The Spirit explicitly declares that, in the after seasons, i. e. in the times succeeding the era of the apostolical personal ministry, some, Tɩvès, shall apostatize from the faith-from the principles of christianity. Some-as if it were a portion of the Church, or certain churches, or certain individuals, and not the whole body. Now, although the entire Church, and especially as represented by its chiefs, did in fact share in the ascetic apostasy by approving it, it was specifically the error of a class, or brotherhood, every where existing indeed, yet no where embracing the community. It was otherwise in relation to the worshipping of images, and the praying to the saints, which were the errors of the Church at large; while the ascetic practice was the error of some, and the marks of apostasy here mentioned are peculiarly the characteristics of the anchorets and cœnobites, or the ascetics of the two classes, the solitary and the conventual.

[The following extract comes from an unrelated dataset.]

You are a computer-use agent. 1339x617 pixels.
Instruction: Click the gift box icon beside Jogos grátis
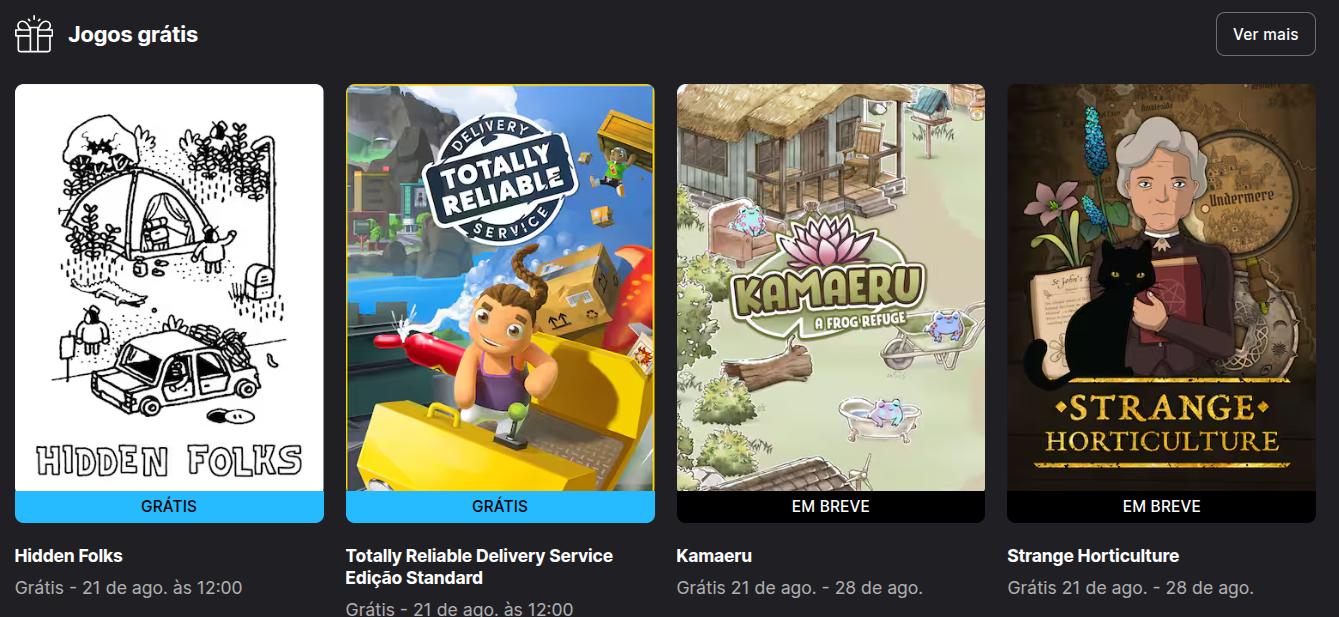pos(33,34)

The ellipsis of the third verse being supplied, as it must, by the word Kɛɛvóvτwv, or one of similar import, then the meaning will be that the body, or community, or sect, to which the prediction relates, will be distinguished by its insisting, in an absolute and invariable manner, and in relation to all who came within the circle of its authority, upon abstinence from matrimony, and from the ordinary indulgences of the appetite. Whatever diversities might be admitted in relation to other points of discipline within this apostate community, no exceptions could be allowed in regard to these two. The first law-and an iron law, of this predicted body should be the preservation of virginity; and its second law, equally binding upon all, although susceptible of diversities in the interpretation, was—a general and severe abstemiousness as to diet, and the most rigorous occasional fastings. So it should be that, after setting off every variable or incidental peculiarity attaching to this apostasy, in different times and communities, these two marks should always belong to it, namely, the enforcement, or the pretended enforcement (for hypocrisy was also to be a characteristic of the system) of celibacy, and of fasting. And we are directed to look, not around the Church, but within its pale, for the defection thus described.